▸ TASK DIRECTIONS: Among the entries below, please repeat exactly and only the lines from the line containing "Programa Ejecutivo de" to the line containing "Política de privacidad (201, 1679)", both lines included.

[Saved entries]
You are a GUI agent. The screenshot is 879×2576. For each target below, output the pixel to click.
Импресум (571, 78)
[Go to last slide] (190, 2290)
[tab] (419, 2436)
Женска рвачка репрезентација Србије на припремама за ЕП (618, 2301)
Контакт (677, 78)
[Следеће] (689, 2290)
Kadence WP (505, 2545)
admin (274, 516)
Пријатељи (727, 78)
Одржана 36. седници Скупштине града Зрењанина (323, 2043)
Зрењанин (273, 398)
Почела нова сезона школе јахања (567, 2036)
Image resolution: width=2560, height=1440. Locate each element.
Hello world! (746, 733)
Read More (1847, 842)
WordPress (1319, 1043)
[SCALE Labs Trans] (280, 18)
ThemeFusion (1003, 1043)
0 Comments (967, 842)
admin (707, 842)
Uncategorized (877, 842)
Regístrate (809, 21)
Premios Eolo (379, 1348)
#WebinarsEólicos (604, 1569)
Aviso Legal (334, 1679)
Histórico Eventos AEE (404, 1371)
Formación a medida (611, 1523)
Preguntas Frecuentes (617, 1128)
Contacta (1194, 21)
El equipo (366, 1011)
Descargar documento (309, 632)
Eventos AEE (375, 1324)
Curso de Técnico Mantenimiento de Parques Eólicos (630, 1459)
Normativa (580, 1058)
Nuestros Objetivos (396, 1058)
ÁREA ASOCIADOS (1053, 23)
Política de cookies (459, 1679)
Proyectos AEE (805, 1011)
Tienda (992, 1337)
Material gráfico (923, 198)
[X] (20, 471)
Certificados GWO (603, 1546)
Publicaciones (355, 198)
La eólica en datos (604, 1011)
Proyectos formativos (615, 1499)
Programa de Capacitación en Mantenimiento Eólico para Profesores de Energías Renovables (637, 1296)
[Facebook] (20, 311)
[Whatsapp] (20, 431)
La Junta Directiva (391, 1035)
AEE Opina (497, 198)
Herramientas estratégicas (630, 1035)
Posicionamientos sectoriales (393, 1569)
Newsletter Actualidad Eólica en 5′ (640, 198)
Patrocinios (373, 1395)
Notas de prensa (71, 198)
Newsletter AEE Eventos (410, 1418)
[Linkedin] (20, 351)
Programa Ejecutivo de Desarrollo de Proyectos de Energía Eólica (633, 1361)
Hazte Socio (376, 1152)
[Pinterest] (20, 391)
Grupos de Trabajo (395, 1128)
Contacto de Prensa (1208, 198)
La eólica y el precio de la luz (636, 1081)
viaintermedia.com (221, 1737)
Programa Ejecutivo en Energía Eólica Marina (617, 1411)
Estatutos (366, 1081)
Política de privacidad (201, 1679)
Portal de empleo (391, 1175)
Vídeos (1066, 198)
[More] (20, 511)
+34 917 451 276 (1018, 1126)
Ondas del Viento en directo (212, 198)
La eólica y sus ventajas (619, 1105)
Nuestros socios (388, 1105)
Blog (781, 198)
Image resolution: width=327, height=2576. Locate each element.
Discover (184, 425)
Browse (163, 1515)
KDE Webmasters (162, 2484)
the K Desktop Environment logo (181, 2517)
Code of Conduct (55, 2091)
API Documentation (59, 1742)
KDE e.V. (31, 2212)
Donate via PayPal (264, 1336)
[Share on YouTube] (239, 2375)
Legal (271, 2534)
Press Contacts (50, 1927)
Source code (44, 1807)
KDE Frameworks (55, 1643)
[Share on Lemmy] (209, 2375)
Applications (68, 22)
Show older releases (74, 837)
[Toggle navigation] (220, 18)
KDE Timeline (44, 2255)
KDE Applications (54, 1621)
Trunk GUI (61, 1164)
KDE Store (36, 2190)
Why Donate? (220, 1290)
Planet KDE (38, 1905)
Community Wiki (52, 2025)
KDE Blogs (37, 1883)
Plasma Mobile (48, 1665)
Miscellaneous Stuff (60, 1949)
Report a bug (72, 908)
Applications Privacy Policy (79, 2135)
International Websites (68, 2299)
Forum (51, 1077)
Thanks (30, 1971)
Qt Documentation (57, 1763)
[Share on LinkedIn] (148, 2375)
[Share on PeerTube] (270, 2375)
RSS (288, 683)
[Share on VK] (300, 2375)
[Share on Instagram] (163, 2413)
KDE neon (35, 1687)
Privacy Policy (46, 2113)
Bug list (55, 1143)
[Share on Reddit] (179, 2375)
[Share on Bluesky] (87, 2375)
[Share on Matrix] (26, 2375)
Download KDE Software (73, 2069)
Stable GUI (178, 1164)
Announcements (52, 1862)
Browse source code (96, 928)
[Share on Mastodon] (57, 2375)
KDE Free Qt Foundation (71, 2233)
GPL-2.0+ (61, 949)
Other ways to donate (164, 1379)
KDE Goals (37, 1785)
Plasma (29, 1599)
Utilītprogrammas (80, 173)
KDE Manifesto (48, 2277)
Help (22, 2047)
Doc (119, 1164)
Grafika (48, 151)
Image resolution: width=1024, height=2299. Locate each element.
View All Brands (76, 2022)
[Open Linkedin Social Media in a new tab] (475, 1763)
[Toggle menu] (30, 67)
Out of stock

▸ COMPLETED EXERCISE:
Programa Ejecutivo de Desarrollo de Proyectos de Energía Eólica (633, 1361)
Hazte Socio (376, 1152)
[Pinterest] (20, 391)
Grupos de Trabajo (395, 1128)
Contacto de Prensa (1208, 198)
La eólica y el precio de la luz (636, 1081)
viaintermedia.com (221, 1737)
Programa Ejecutivo en Energía Eólica Marina (617, 1411)
Estatutos (366, 1081)
Política de privacidad (201, 1679)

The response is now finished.